Many words have two meanings, sometimes more, which are often very different. Such words have identical spelling and pronunciation, they are known as homonyms. Here I continue an A to Z list of such words and look at how that word came to have two different meanings.
B is for band and also for bat. Taking 'band' first, clearly the earliest usage would have been as in the sense 'a flat strip, that which binds'. This word is seen in Old English bend, Old Scandinavian band, and Old French bande, and all with identical meanings. Clearly this monosyllabic word has been around a long time, and we can trace it back to the root word bhendh, meaning 'to bind' in Proto-Indo-European.

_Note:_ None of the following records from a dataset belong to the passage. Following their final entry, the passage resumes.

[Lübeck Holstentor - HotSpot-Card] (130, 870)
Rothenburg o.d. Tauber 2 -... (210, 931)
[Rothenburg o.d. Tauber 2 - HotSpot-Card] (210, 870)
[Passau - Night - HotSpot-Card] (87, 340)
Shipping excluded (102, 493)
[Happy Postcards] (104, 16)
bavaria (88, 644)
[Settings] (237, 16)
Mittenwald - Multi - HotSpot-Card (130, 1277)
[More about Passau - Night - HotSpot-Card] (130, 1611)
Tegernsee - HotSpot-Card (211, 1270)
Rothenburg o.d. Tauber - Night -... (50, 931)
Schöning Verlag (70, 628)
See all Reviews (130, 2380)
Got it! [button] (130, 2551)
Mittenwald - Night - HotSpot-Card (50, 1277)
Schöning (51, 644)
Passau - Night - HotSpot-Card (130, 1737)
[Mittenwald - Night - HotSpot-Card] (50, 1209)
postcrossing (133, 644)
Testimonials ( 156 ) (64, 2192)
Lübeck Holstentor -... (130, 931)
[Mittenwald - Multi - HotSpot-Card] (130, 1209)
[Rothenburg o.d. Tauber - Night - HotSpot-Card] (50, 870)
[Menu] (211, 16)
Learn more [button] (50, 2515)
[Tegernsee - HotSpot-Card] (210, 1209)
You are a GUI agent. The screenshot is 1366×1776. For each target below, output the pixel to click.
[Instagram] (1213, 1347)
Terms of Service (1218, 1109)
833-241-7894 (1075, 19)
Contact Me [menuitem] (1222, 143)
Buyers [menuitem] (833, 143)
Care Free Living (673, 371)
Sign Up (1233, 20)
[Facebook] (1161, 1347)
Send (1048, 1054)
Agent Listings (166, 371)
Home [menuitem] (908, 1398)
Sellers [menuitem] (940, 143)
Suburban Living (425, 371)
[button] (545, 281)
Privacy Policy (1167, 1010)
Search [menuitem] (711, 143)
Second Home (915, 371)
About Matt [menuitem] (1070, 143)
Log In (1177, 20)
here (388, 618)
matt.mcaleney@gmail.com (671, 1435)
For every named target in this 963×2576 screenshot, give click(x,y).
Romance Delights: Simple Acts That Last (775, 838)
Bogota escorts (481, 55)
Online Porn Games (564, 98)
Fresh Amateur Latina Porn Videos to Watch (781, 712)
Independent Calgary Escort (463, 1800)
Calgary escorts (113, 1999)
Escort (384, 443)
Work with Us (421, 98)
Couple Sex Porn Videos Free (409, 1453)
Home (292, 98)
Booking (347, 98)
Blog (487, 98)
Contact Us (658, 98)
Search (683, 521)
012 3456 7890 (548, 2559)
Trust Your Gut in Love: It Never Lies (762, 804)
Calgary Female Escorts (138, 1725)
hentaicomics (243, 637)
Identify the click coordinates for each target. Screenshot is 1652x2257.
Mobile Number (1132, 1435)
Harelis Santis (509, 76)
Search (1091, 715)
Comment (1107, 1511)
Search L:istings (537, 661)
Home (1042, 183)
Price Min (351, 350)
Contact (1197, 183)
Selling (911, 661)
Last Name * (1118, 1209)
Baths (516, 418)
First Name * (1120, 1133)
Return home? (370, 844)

The second use of 'band' is as in the sense 'an organised group', particularly used when speaking of an armed group of men. It is not difficult to see how the 'binding' of a flat strip has been transferred to the 'binding together' of a group of individuals. This is also why a group of musicians are known as a 'band', and has been since at least 1660.
An examination of 'bat' looks at both the flying mammal and that used to hit a ball (or similar) in sporting contests. Taking the latter first, Old English batt was used to refer to a cudgel, and was a loan word from Irish bat and Gaelic bata, both having identical meanings. These come from the Proto-Indo-European bhat 'to strike'. Note the Middle English use referred to a 'lump, piece, chunk', the term surviving in terms such as 'brickbat'.
When it comes to the mammal, the creature was known in Middle English as bakke, this related to Old Swedish natbakka 'night bat', and Old Norse ledrblaka which might be used to mean 'bat' but literally translates as 'leather flapper'. This is also seen in the Proto-Indo-European bhlag 'to strike', this also the origin of words such as 'flagellate'. Old English hreremus was also used to refer to a bat, this from hreran 'to shake'.